La soledad de María

Marcelo Javier Morsella

 

La noche envolvía la Cruz sin Cristo y frente a ella la Madre lloraba.

Miraba María el madero ensangrentado y adoraba. Los recuerdos de Su Hijo le aumentaban el dolor. Aquel hermoso Niño del pesebre, que recibió sin que antes nunca lo esperara. Su alegría, su vida, su Dios, su Hijo. Pero Jesús ya no estaba.

El muchachito que en el Templo su primer dolor causara, y que después de su angustia encontró.

Las conversaciones en la Casa de Nazaret, el transcurrir suave y candoroso de los días. La paz de la Familia enamorada.

Lloraba en silencio. Dolor ahogado. Jesús ya no estaba.
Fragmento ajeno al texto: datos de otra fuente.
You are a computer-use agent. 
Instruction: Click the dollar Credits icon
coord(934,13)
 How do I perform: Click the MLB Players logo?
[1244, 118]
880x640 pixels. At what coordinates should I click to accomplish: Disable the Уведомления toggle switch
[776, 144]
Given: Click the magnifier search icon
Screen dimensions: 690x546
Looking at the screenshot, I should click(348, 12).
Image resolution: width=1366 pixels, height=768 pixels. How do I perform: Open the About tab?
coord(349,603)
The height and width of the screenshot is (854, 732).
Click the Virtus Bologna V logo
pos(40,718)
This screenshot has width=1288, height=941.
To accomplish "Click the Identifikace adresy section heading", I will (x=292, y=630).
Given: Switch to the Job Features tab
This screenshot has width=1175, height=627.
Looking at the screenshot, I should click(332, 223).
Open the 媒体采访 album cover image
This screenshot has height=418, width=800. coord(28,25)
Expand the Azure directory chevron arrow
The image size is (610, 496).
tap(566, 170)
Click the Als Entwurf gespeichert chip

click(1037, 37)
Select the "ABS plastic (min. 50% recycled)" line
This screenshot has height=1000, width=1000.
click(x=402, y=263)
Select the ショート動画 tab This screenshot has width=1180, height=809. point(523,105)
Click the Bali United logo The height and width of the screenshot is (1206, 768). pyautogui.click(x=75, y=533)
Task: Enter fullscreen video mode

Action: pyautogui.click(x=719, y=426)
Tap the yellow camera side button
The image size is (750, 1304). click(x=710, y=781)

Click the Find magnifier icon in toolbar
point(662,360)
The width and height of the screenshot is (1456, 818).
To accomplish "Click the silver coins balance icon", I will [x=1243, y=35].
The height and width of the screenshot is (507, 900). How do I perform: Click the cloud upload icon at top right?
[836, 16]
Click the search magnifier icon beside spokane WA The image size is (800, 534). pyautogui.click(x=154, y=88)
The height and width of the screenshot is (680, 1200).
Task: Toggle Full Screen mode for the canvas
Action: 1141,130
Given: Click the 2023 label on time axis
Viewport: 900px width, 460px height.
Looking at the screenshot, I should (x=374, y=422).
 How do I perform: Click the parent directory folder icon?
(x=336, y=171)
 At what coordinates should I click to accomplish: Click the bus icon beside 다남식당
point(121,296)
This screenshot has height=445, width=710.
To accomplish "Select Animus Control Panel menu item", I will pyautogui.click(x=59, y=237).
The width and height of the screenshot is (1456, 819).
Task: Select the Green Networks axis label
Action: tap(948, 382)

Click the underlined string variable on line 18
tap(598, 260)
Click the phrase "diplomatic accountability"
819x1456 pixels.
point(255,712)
El taller en que su Hijo trabajó y el día en que le anunció su partida. Los hombres esperaban. “Hijo mío, del Señor soy la esclava”.

El seguirlo de lejos, y en Caná un privilegio: la conversión del primer milagro. 

Los primeros discípulos, sus primeros hijos. ¿Ahora, dónde estaban? Sólo Juan la acompañaba.

Los ciegos curados, los leprosos; los cojos, el perdón de la Magdalena. Zaqueo y el dolor de la viuda. La resurrección en Betania. La contemplación de María y el trabajo de Marta.

Pero los hombres lo mataban.

Azotes, corona de espinas, clavos en pies y manos, burlas, salivazos. Los hombres le pagamos (el pecado).

El Corazón de María sangraba, Jesús ya no estaba.

Vuelve María en la noche, qué noche, al Cenáculo. El Via Crucis recorre la crucificada. Ojos que se esconden en el camino por no mirarla. Otros que hubieran deseado consolarla. Nadie se atrevió. ¿Consolarla? ¿los hombres? Poco consuelo sería: Jesús ya no estaba. 

Llega María al Cenáculo, los discípulos alrededor de ella se congregaban. La Madre de los hombres espera. Jesús ya llegaba.